— Provided text —
1. McGinn and Tobey intended to enter into a contract, the terms of which they had discussed. McGinn then wrote out the terms to which they had agreed, and also wrote out and sent to Tobey at the same time a second paper containing different terms, as an alternative proposition. Tobey signed both these papers, believing that they were duplicate copies of the agreement. No contract was created by the second paper, because there was a mistake as to the nature of the transaction. McGinn vs. Tobey, 62 Mich. 252.

2. Gordon, who had a bad reputation, advertised under the name of "Addison" that he had money to lend. Street read the advertisement and agreed by letter with "Addison" to borrow a sum of money and to pay "Addison" a commission for lending it to him. He would not have made any agreement with Gordon, on account of his bad reputation. On discovering his mistake, the court allowed Street to avoid the agreement, and he did not have to borrow the money or pay Gordon the commission for lending it to him. This was because there was a mistake as to the identity of the parties. Gordon vs. Street, 2 Q. B. (Eng. 1899) 641.

3. A agreed to buy, and B agreed to sell, at a specified price, certain cotton which the parties described as "cotton to be delivered ex Peerless from Bombay," referring to the steamship on which it was to be transported. There were, however, two ships named "Peerless," the buyer referring to one and the seller to the other. No contract resulted from this agreement, because there was a mistake as to the subject matter of the transaction. Raffles vs. Wichelhaus, 2 H. & C. (Eng.) 906.

4. Ames agrees to buy a house from Bates, which Bates agrees to sell. The house, however, has burned down before the making of the contract, without the knowledge of either party. This avoids the contract, because the

*A mistake of fact is to be distinguished from a mistake of law. A mistake of law occurs when a party misunderstands the legal effect of his word or acts. He cannot escape from a contract on this ground. Such a mistake occurred when A and B agreed to buy and sell, respectively, a house which the parties described as "being in first class condition.' A, the buyer, thereafter refused to complete the bargain, claiming that he had always understood that the law would require B to repaint the house, and that he was mistaken. This did not excuse him, as a party to a contract is judged by his acts, and not what he believes to be the legal consequences of his acts. "Ignorance of the law excuses no one."

subject matter has ceased to exist. At the time of making the agreement both Ames and Bates believe the house to be in existence, and if it has been destroyed there is a mutual mistake as to the subject matter.

— Requirement 1 —
From the text on mistakes in contracts:
(a) What name did Gordon use in his advertisement?
(b) What name did both ships in the cotton case share?
(c) In McGinn vs. Tobey, what was the mistake about?
— Requirement 2 —
Can you sum up the text on mistakes in contracts in two sentences?
— Requirement 3 —
Can you reproduce the text on mistakes in contracts word for word, from "2. Gordon, who" down to "(Eng. 1899) 641."?

— Records supplied —
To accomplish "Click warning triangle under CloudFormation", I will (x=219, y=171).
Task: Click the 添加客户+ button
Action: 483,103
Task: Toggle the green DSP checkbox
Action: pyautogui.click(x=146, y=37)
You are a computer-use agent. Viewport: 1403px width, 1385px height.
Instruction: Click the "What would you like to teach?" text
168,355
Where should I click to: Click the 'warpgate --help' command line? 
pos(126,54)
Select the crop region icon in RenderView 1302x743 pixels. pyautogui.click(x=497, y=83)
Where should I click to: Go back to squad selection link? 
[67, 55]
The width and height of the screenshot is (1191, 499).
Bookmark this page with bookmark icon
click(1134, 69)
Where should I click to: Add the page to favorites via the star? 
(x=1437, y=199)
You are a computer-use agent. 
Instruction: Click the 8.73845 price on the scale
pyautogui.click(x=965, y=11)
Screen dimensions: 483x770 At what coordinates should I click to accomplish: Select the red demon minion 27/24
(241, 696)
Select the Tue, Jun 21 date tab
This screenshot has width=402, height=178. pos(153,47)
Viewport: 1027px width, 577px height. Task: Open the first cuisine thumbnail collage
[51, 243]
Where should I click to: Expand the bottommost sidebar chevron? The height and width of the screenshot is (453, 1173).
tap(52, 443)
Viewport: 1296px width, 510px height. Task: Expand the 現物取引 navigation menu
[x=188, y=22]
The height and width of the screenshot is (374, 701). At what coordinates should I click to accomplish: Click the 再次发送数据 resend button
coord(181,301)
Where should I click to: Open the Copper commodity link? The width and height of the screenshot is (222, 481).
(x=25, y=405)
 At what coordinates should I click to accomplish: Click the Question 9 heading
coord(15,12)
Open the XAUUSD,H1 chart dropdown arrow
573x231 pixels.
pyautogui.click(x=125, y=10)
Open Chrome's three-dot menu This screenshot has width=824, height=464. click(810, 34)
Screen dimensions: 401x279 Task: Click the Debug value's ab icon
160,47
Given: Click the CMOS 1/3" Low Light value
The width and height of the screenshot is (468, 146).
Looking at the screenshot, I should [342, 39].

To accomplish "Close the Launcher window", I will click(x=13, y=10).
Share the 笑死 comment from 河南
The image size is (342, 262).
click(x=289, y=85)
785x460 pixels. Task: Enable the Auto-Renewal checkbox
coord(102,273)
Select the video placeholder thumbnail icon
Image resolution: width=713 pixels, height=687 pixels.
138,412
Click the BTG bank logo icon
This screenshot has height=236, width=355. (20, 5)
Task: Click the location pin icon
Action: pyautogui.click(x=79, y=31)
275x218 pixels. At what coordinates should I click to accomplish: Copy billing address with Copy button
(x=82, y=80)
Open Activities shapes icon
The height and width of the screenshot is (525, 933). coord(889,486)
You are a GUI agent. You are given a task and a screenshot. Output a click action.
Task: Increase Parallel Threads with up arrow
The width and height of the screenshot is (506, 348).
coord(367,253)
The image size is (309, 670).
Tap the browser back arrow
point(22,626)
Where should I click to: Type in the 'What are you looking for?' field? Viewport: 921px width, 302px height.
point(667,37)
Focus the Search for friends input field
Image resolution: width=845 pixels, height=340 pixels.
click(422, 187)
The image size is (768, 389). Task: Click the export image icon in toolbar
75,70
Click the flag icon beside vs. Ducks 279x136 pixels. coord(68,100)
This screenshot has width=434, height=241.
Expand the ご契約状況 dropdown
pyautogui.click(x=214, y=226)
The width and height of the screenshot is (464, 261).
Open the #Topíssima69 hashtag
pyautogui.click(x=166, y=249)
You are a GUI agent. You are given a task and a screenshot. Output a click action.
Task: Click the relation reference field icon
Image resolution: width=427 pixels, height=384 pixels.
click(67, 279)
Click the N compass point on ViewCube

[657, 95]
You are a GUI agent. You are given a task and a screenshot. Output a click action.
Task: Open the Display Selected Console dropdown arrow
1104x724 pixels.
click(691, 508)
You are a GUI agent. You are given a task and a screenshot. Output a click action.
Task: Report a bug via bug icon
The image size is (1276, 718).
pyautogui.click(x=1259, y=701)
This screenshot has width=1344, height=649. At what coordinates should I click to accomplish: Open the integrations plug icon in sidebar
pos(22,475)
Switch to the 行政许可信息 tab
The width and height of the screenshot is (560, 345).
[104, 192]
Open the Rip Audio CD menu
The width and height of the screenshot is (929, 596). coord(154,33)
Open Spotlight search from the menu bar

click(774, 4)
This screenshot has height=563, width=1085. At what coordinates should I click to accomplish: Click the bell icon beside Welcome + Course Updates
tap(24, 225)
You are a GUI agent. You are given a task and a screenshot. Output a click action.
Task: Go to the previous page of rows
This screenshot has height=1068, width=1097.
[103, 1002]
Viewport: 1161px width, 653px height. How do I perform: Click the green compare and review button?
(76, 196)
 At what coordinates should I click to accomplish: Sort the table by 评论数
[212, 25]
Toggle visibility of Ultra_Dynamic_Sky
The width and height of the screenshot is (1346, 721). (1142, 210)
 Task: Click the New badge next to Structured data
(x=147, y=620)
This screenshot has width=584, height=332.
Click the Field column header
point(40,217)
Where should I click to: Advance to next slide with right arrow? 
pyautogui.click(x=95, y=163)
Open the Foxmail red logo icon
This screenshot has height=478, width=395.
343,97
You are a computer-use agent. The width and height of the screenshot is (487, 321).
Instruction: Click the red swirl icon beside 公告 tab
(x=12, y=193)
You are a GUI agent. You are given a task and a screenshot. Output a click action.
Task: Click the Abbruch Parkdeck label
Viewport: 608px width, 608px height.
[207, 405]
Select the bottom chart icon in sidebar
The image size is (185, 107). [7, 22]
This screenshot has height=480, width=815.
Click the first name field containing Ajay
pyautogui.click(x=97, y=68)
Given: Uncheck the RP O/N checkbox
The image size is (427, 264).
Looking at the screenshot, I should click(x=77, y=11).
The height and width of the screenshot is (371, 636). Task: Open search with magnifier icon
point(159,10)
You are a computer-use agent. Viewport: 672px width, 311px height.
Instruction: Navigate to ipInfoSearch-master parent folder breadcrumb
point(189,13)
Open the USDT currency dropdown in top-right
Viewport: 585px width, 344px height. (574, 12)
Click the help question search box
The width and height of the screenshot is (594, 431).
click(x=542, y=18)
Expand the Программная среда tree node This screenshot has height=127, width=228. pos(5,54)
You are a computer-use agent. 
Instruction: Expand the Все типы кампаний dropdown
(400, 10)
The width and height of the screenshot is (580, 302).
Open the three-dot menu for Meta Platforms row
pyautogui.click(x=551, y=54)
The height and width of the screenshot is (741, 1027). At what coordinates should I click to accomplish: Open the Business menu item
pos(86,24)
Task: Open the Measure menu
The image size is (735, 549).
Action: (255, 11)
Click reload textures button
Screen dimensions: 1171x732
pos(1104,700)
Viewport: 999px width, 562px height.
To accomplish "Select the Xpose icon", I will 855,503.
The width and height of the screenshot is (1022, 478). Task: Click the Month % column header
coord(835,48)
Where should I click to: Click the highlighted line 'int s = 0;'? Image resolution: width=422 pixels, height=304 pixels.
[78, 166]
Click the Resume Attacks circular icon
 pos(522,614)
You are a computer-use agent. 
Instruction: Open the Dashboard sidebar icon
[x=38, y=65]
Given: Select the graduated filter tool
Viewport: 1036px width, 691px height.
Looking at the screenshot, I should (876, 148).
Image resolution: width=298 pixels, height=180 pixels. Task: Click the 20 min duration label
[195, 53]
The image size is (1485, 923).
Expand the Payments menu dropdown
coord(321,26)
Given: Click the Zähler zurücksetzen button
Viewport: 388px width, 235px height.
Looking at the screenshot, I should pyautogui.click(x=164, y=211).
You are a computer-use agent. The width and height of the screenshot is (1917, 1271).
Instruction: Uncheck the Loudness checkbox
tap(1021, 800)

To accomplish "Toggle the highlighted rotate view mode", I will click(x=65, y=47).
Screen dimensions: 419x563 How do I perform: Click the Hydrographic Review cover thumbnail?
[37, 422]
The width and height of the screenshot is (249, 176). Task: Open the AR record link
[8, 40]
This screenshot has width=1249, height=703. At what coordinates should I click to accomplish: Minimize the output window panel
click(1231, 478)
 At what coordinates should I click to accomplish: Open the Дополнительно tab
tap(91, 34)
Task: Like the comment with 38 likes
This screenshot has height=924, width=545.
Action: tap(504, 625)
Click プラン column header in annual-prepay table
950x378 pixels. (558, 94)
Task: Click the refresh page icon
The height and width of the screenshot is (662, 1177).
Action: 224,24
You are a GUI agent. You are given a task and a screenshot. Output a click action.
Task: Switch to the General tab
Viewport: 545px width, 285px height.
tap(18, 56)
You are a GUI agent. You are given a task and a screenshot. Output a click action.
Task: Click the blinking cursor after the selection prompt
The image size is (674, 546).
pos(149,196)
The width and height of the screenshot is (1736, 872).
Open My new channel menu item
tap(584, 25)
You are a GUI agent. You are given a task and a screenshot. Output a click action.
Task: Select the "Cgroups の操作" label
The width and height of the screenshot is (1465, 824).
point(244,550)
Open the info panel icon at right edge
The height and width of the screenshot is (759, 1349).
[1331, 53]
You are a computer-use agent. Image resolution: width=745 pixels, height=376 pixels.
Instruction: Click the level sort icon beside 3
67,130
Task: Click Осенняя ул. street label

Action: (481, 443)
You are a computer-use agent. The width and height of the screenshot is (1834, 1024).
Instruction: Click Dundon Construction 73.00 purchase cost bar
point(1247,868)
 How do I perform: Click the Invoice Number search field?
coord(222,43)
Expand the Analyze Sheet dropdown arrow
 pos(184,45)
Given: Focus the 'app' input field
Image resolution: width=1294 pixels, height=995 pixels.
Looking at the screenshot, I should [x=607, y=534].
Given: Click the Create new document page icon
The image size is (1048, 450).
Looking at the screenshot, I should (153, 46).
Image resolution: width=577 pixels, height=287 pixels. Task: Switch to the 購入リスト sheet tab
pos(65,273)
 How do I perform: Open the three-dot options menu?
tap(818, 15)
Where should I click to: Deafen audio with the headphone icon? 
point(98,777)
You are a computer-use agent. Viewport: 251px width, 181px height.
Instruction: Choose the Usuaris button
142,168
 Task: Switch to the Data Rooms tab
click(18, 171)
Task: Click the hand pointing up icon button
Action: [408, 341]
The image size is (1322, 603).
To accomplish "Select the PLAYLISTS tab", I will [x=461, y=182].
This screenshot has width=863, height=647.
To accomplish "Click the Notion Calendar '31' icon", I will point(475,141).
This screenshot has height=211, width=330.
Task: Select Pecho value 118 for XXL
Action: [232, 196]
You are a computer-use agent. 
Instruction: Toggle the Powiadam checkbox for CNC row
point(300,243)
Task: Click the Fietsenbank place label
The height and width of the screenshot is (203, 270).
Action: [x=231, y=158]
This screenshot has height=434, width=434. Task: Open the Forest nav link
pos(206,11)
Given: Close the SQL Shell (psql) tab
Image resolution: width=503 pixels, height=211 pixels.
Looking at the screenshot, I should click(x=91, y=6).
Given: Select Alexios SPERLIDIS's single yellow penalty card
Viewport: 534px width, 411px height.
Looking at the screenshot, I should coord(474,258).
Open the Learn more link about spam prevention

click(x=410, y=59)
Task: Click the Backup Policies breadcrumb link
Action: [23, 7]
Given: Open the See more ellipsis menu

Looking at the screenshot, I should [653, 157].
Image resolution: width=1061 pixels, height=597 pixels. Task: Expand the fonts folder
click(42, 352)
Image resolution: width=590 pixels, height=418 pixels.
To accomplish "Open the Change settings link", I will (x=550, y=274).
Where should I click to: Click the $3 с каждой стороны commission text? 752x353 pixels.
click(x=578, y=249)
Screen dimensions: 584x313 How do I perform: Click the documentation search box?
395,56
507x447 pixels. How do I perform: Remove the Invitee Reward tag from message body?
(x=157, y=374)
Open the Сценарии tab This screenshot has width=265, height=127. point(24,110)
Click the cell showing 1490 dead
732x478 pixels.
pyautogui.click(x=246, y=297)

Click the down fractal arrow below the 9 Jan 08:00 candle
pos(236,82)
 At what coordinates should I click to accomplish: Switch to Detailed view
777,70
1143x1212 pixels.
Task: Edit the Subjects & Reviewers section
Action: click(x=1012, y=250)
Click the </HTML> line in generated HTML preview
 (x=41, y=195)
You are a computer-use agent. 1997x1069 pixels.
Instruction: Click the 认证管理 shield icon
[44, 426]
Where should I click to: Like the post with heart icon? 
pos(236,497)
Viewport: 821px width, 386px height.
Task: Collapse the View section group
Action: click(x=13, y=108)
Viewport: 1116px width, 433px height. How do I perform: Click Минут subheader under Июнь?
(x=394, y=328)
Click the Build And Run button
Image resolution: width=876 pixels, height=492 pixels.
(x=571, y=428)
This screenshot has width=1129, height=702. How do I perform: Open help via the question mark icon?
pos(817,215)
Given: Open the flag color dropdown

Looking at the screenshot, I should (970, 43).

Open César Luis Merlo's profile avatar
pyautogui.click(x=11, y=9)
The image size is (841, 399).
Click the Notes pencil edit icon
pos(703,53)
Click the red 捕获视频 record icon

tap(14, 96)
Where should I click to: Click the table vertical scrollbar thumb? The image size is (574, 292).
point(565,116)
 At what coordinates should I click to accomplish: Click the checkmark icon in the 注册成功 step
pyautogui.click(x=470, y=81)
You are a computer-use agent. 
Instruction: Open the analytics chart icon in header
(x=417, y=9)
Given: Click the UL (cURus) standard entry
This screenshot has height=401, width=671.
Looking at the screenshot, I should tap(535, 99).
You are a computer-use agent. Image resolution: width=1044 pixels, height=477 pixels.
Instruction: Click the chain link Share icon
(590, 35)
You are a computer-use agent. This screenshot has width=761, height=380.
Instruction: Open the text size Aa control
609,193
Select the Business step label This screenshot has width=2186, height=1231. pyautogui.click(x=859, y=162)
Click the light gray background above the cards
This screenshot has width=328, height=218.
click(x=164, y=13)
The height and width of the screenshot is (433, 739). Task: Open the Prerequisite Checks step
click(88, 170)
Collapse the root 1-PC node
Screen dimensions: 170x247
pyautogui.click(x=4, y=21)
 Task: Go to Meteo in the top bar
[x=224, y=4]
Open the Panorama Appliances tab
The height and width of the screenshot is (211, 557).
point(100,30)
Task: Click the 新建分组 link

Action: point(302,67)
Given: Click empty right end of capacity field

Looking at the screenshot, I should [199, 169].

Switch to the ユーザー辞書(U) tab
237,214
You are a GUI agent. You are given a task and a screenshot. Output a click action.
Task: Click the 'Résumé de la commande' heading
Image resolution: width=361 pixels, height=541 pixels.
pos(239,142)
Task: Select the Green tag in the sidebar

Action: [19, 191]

— Complete answer 1 —
(a) "Addison"
(b) "Peerless"
(c) The nature of the transaction

— Complete answer 2 —
The text presents cases in which a mistake about the nature of the transaction, the identity of the parties, or the subject matter means no contract results or lets a party avoid it. It also separates a mistake of fact from a mistake of law, which does not let a party escape a contract.

— Complete answer 3 —
2. Gordon, who had a bad reputation, advertised under the name of "Addison" that he had money to lend. Street read the advertisement and agreed by letter with "Addison" to borrow a sum of money and to pay "Addison" a commission for lending it to him. He would not have made any agreement with Gordon, on account of his bad reputation. On discovering his mistake, the court allowed Street to avoid the agreement, and he did not have to borrow the money or pay Gordon the commission for lending it to him. This was because there was a mistake as to the identity of the parties. Gordon vs. Street, 2 Q. B. (Eng. 1899) 641.